The mission did not arrive in Manila until 1769 because the expedition's preparations took so long. Sultan Azim ud-Din I (Alimuddin) had already departed Manila for Sulu in 1764 after the Treaty of Paris, therefore Manila was under Spanish rule when the siege began. The siege was successful for Brunei, capturing it in the process.

The Sulu Sultanate then dispatched a force under the command of Datu Teting to attack Balambangan in 1775 while the leaders of Balambangan sought safety in Labuan after the British quickly established a presence in Brunei. When the two forces clashed, Datu Teting surrendered and his troops fled back to Sulu after learning that the warriors of Brunei, led by Pengiran Temenggong Ampa, were far too strong for them to defeat.

In 1788, a Sulu army attacked many coastal villages around Sabah as an attempt to invade Brunei, led by Datu Teting who previously burned Balambangan before retreating, arriving at Kampung Sembulan in said year. In Kinarut, they were defeated by Illanun warriors from Marudu, Mengkabong, Tempasuk and Abai who likely defected to Brunei and were commanded by Malay chiefs from said places. They later advanced to Sembulan expecting to meet the Sulu army again at said place.

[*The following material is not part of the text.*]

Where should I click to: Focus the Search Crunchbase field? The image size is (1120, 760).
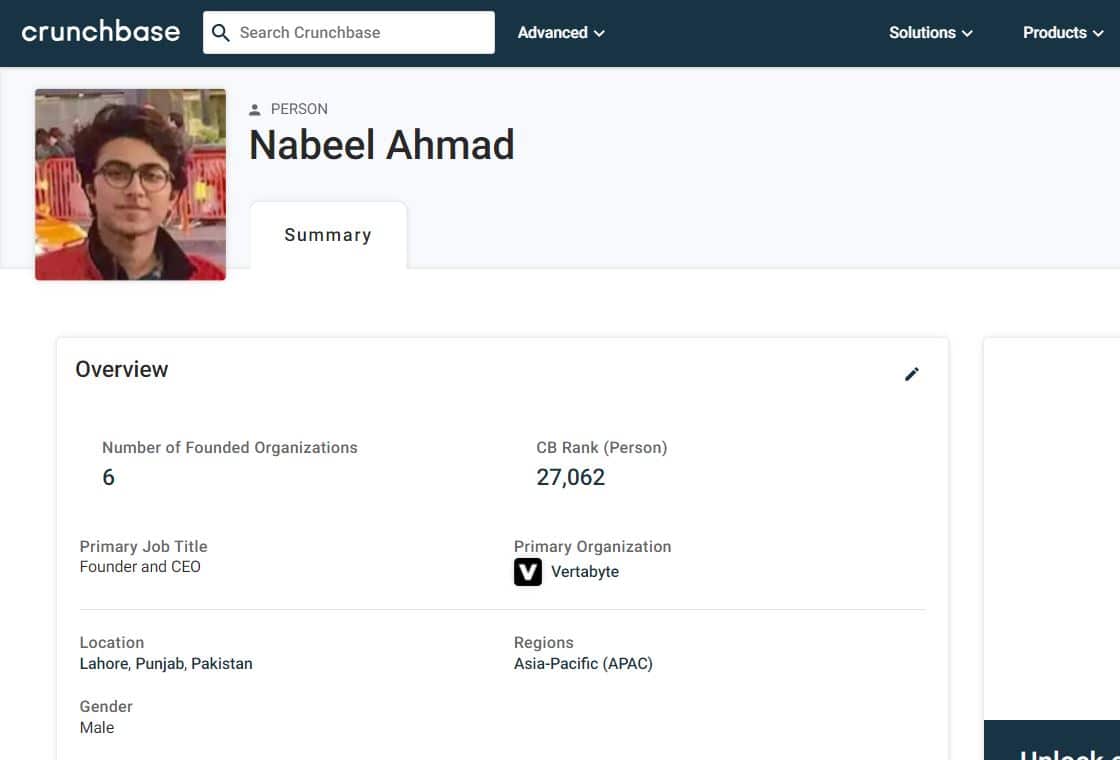click(349, 32)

They were later defeated by again Pengiran Temenggong Ampa, Sharif Amir and Raja Tua of Mengkabong (in today's Tuaran District, Sabah, Malaysia). The Bruneians numbered more than 5,000 soldiers, 2,000 were Sama-Bajau, Johor seafarers and Illanun warriors who previously fought in the battle of Kinarut and defeated the Sulu army, called the "Mundu army", which were made up of Banguingui warriors.

== Aftermath ==
After defeating the Sulu, a Hulubalang who fought in the battle of Sembulan, Embo Ali alternatively known as Embo Amirullah became the official caretaker of Kampung Sembulan and stayed connected with Brunei until 1790.

His descendents would continue to fight in Marudu, Gaya and Pandasan, later hiding as fishermen, learning the Bajau and Kadazan-Dusun languages, to fully escape detection by British authorities.

While piracy continued after the war, which would officially end in the aftermath of the battle off Mukkah.